The central lever, on the other hand, is coverage. The model specifies what is to be tested, i.e. all cases that must occur at least once. The minimum requirement is that every defined test case appears in at least one generated scenario.

In addition, various coverage targets can be selected:

all activities
all equivalence partitions of data values
all state transitions in the state diagram

The specific methods available depend heavily on the tool.

Keeping models up to date: two strategies

In an agile context, the system is constantly changing and the model changes with it. Configuration management for the models is a prerequisite for dealing with this. You need to know which model was used to generate which test cases and what has changed between versions. Otherwise, at some point it will no longer be possible to assign which model belonged to which sprint.

There are two basic strategies for dealing with changed test cases.

Approach	Procedure	Fits well when
Generate new	Discard old test cases, generate new ones every sprint	Agile and automated testing; avoids more and more tests that check the same thing and allows different variants from sprint to sprint
Synchronize	Test cases retain their ID and are adapted to the changed model with tool support	Manual testing and results from the last run are reused or argued as still valid

Pure discarding often fails due to the process. Those who test manually want to reuse parts of the last run or justify that a result is still valid because nothing has changed. With the synchronizing approach, the test cases retain their ID, look largely the same as before and only contain the new steps, such as an additional query that now has to be clicked away. Both approaches have their authorization.

Three reasons in favor of visual test design

The benefits can be summarized in three points.

Firstly, it is a powerful communication tool for clarifying what needs to be done at an early stage. If you do this at the very beginning of the process, you can save yourself some of the separate detailing of requirements and work directly on the test cases. This results in acceptance test-driven development, even with models.

Secondly, it makes work easier and more efficient. Drawing a model is more fun than writing pages and pages of test specifications, and it is easier to review. Someone will look at a model a third or fourth time. Nobody does that with a 200-page test specification. The model also shows better whether all requirements are covered and the test quality can be measured.

Thirdly, it forms the bridge to automation. Even those who do not program can contribute to automation because keyword scripts can be generated from the model.

Visual test design is coming back, AI lowers the hurdle

The pragmatic variant of model-based testing is currently experiencing a comeback. For a long time, the topic was too closely associated with embedded systems and automation. Now the purely graphical is coming to the fore, similar to the trend towards no-code and low-code automation tools. New tools are coming onto the market and interest is growing.

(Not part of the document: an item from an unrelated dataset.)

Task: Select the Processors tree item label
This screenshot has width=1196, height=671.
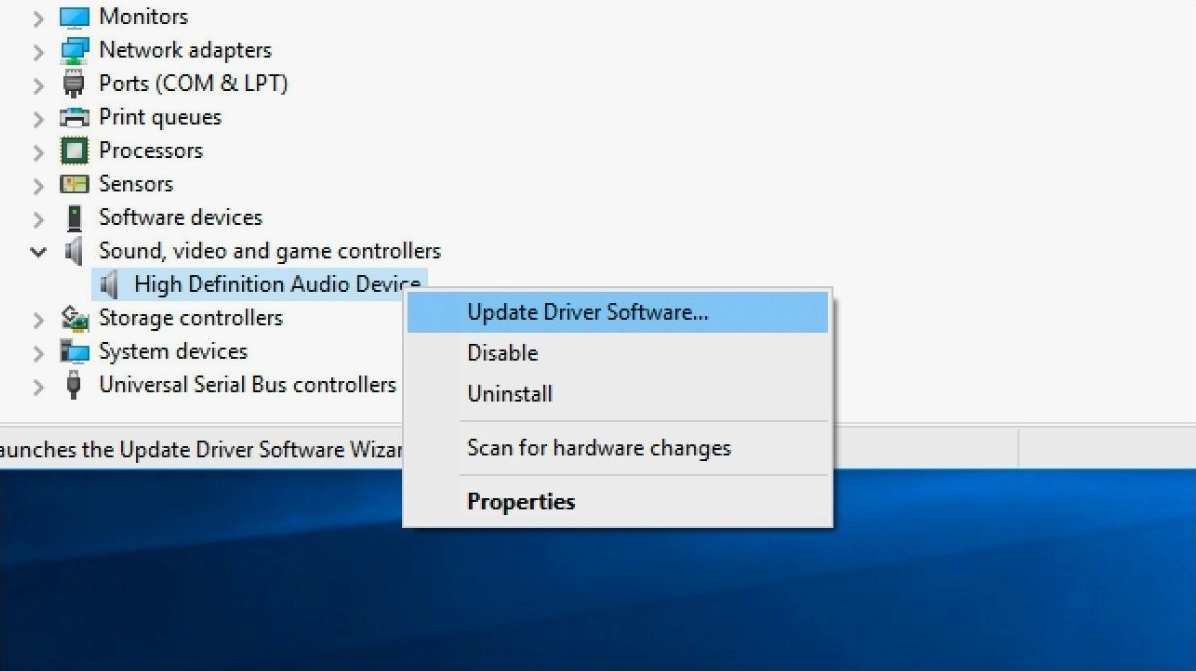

One reason lies in agility itself. The focus on user stories works well, but the systematic overall view suffers. The overview of epics and features is nowhere near as clear, and much ends up in exploratory testing. A model returns precisely this system view.

The next boost comes from artificial intelligence. Modeling requires the ability to abstract, and this first step in particular is difficult for many people who have been describing step by step for decades. AI could analyze existing models, test cases and requirements and generate a first draft. Such activities already exist, and some of them are already built into products.

One caveat remains. The mental effort of dealing with the system to be tested is one of the major added values. If the AI takes over, you get a pre-chewed text that you just wave through without having thought about it yourself. Whether this helps the cause is questionable. But what AI does do: It lowers the inhibition threshold. Perhaps it works in two steps. The AI takes the first hurdle, and once you get used to the way it’s formulated, it’s easier to write the next model yourself from scratch.